The fact that some people care about these things establishes that those people have certain moral preferences; it doesn't establish the existence of inalienable rights (in fact, many of the people who do care about these things do so based on justifications other than inalienable rights.)
Of course, the same argument apply to the axiom that the rights don't exist.
However, there is a lot of weight to the argument that there is a common list of universally reprehensible wrongs (murder, rape, etc.). Inferring rights from those wrongs is reasonable and doesn't require much in way of explaining where they come from.
I'm not sure why people are so eager to disprove the existence of rights, to be honest. The wholesale embrace of moral nihilism seems empirically worse. Or at least, more conservatively, empirically untested and therefore risky.
Rights aren't material things, they don't exist in any external sense in any case. A "right" (in the moral, rather than legal, sense), inalienable or otherwise, is a just a statement of someone's moral preference. Clearly, these moral preferences exist in people, and, equally clearly, they differ between people.
> However, there is a lot of weight to the argument that there is a common list of universally reprehensible wrongs (murder, rape, etc.).
No, there's not. Well, I mean, sure, its tautologically true (and unsurprisingly widely accepted) that murder, in the sense of wrongful killing, is wrong.
OTOH, when you try to look for some common universal definition of when killing is wrongful, there's a lot less agreement. (The same is true of the other examples you've named, in the parent on great-grandparent posts.)
So, you've got some vague agreement that there are common names from wrongs, but the actual definitions of the wrongs with those names is different. That doesn't really support all that much of a common idea of wrongs implying a common idea of rights.

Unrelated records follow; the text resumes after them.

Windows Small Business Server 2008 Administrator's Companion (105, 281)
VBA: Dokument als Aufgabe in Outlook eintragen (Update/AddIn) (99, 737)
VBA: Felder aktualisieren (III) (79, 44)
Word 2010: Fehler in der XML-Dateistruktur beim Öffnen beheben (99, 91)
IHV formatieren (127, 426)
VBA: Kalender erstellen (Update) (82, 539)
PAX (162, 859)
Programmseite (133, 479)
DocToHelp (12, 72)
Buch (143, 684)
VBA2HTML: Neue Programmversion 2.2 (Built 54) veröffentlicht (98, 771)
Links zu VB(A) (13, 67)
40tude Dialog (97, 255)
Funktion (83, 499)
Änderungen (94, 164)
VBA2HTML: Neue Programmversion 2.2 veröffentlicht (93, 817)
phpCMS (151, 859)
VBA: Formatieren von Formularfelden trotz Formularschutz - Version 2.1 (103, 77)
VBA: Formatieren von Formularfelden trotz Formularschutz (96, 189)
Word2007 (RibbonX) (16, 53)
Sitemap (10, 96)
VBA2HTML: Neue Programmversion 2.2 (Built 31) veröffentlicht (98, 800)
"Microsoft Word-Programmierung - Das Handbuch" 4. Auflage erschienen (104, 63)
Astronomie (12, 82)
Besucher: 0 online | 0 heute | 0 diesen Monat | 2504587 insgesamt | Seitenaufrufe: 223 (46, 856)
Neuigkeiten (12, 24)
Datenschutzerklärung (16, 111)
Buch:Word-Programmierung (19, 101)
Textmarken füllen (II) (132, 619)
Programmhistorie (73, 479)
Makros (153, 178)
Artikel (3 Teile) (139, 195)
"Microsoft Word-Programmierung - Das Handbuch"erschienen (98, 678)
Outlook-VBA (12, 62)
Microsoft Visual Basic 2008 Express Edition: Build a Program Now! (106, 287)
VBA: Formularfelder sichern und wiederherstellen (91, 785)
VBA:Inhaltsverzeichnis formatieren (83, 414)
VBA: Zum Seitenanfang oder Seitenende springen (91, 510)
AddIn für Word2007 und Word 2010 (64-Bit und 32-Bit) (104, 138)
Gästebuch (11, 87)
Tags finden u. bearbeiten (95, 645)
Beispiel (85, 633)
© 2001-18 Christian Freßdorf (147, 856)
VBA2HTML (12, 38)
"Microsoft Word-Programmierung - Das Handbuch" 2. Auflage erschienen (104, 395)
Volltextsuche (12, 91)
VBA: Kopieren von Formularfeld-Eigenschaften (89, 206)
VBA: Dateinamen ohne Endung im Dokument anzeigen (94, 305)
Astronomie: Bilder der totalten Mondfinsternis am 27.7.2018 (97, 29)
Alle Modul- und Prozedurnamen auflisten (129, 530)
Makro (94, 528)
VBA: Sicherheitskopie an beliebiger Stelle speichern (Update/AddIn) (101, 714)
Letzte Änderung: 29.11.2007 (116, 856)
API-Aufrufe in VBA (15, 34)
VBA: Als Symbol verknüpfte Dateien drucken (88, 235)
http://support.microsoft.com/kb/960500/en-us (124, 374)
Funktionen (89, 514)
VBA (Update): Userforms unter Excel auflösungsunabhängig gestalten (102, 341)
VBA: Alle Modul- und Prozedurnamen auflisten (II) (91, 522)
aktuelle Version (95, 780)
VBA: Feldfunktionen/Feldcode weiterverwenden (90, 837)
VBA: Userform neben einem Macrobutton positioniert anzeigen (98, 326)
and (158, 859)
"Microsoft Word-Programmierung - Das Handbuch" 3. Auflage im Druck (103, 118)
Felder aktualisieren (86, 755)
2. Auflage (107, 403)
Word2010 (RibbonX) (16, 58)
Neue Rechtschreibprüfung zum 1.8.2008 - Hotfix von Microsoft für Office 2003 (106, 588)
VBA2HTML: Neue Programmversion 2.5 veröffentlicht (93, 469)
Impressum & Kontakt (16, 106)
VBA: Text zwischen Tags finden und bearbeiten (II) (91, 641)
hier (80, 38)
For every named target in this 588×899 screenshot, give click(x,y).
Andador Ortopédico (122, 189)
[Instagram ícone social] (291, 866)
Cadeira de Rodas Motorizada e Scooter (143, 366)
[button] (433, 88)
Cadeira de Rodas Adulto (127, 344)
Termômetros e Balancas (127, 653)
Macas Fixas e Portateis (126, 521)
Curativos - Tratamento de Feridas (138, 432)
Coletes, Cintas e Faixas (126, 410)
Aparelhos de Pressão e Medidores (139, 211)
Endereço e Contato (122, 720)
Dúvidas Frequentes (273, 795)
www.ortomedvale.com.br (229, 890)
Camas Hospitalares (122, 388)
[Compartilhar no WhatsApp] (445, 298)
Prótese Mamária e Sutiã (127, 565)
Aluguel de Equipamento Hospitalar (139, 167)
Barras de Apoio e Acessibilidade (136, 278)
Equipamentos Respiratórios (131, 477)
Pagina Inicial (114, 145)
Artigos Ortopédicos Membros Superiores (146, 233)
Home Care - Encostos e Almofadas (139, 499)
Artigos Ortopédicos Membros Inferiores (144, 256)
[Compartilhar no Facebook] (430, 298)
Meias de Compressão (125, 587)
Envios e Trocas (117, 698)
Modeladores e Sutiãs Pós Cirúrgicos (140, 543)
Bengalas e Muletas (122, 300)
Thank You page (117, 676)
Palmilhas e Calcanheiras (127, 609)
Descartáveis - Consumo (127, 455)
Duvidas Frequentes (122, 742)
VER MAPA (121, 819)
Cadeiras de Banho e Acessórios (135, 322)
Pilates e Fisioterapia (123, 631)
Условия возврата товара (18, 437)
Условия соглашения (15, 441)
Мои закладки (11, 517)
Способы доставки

> I'm not sure why people are so eager to disprove the existence of rights, to be honest.
I'm not so interested in disproving the existence of rights as in getting people to understand that invoking the idea of "inalienable rights" doesn't really, outside of providing a rhetorical flourish, accomplish anything. Because the existence, and even moreso the definition, of those rights is not universally shared, what the invocation invariably amounts to is a circular argument where the supposedly inalienable right in question is defined in precisely the way needed to support the position the person is arguing for.
Which is perfectly convincing if you already agreed with the conclusion, but entirely unconvincing, if you did not.
"Why should we do (or refrain from doing) X? Because Y is an inalienable right and includes within its scope a mandate to do (or refrain from doing) X." Is just not a meaningful argument.
Unless the discussion is among people who have already agreed to the definition of Y being used.